Wednesday, April 12, 2006

I Love Coffee...Just Not When I Make It

Today is the first time I made coffee for an office. Through three internships, a six-week stint in a "real" 9-to-5 job, and four adminstrative temping gigs, I have never made anyone a cup of coffee in an office besides myself.

In this fifth temping experience and first that will last more than two days, I made my first pots of coffee for an office. It is strange that I've been out of college for almost a year and this is the first time I was asked, expected, required to make a pot of coffee as part of my job. It is not that I think making coffee is beneath me--it is definitely not--if there is anything I've learned in the past year it is that a college education gets you in an office, but it doesn't mean that you will be using your brain once you get there, at least not 100 percent of the time. My problem is that whenever I make a pot of coffee, it is always disgusting.

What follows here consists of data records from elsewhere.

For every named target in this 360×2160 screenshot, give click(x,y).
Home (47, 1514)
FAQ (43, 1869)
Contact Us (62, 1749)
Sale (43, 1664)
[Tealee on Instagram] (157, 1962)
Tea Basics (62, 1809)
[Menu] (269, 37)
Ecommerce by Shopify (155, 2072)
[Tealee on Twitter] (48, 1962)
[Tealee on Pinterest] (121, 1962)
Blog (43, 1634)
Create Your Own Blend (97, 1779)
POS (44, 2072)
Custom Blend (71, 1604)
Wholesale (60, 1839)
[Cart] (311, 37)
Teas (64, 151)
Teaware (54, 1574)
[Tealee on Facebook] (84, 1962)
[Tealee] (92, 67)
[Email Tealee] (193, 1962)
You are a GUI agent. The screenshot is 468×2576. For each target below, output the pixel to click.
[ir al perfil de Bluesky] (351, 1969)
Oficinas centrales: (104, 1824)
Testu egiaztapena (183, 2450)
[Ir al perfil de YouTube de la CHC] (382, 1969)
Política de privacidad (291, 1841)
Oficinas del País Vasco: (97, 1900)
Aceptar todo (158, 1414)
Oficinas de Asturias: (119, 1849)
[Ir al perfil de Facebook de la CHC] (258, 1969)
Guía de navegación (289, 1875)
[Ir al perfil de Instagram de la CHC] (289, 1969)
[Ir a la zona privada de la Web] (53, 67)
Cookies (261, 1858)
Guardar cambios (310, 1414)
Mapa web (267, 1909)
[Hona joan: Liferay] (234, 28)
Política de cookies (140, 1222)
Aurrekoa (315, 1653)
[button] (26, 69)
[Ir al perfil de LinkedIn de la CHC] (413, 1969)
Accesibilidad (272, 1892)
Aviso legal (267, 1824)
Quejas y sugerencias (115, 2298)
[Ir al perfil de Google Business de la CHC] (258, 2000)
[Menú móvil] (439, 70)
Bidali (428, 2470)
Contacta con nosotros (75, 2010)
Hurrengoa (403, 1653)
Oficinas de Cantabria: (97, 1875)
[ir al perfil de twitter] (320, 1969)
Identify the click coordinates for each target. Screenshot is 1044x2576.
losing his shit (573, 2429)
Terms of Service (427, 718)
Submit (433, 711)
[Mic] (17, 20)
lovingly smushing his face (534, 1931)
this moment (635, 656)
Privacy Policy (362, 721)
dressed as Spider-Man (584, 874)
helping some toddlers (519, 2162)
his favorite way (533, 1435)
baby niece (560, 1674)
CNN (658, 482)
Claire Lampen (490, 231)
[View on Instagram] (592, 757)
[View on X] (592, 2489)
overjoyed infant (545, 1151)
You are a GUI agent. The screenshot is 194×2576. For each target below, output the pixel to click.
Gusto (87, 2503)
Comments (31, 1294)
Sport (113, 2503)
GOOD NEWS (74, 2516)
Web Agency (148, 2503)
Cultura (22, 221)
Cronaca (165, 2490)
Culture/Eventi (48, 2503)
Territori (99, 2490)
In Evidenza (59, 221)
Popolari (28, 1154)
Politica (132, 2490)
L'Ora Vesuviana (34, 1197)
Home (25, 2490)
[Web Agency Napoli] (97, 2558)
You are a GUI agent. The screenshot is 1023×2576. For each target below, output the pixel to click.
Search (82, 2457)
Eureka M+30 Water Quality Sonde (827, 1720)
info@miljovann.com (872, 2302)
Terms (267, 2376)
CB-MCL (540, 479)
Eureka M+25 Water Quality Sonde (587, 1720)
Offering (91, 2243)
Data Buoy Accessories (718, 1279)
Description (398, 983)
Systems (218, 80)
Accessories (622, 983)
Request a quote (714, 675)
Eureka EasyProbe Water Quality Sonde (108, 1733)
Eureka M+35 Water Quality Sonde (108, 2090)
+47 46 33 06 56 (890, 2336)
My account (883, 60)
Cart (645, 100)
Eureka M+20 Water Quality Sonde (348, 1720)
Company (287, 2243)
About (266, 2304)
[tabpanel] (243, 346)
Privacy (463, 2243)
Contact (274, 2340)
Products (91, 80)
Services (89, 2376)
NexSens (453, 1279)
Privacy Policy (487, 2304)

My mother began to teach me the art of brewing the perfect cup when I moved back home after graduation. Not ready to enter the rat race, I signed up for one last summer of jumping in pools fully clothed as a swim coach. The enthusiasm required to entertain 50 seven year-olds at 7 am requires massive amount of caffine from the perfect pot of coffee, thus the coffee brewing quest.

As of yet I have mastered the too strong and the too weak varieties, this morning it was too strong. I winced as someone took a sip of my coffee, he didn't make an ick-face or pour it out, but he couldn't have thought it was good.

It is my hope that I will achieve the perfect balance of grinds and water by the time I am finished with this current gig, which is doubtful--but a girl can dream.